▸ RECORDED INFORMATION
:::

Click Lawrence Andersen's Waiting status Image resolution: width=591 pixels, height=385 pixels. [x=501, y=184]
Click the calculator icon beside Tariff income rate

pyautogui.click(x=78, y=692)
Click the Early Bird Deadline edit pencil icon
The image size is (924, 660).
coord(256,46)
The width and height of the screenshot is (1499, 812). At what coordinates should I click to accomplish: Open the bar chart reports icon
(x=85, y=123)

:::

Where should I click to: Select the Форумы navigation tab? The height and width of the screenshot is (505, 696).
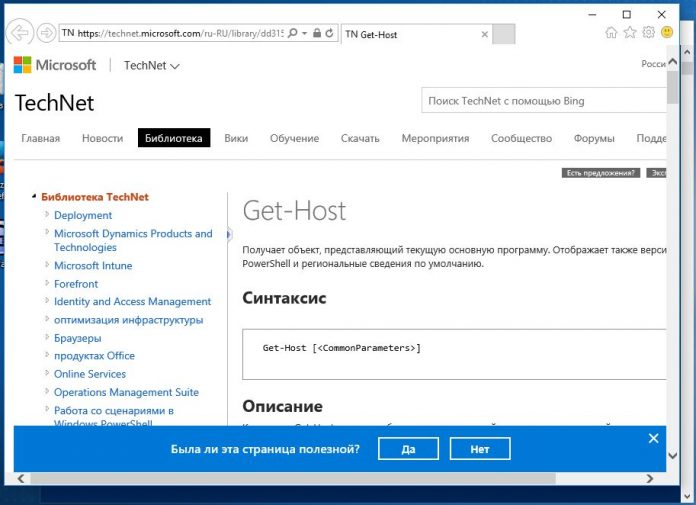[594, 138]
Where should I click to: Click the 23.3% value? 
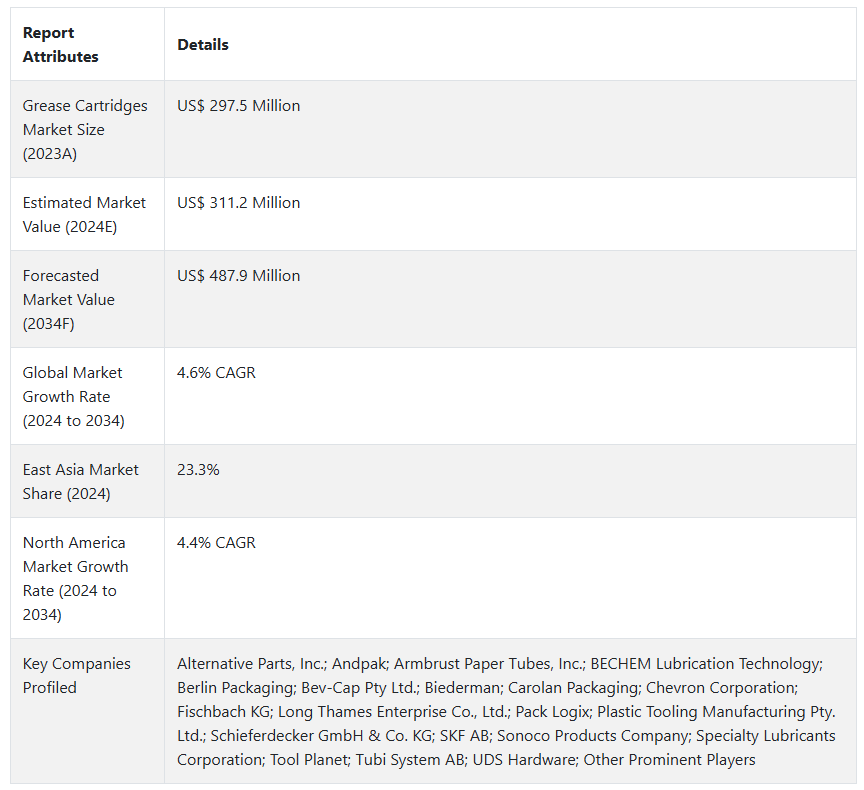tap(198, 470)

:::

▸ TRY IT
Taking the entries above, write out exactly each line from the one holding "Click Lawrence Andersen's" to the one holding "Click the Early", both included, and stop there.

▸ REPLY TO THE EXERCISE
Click Lawrence Andersen's Waiting status Image resolution: width=591 pixels, height=385 pixels. [x=501, y=184]
Click the calculator icon beside Tariff income rate

pyautogui.click(x=78, y=692)
Click the Early Bird Deadline edit pencil icon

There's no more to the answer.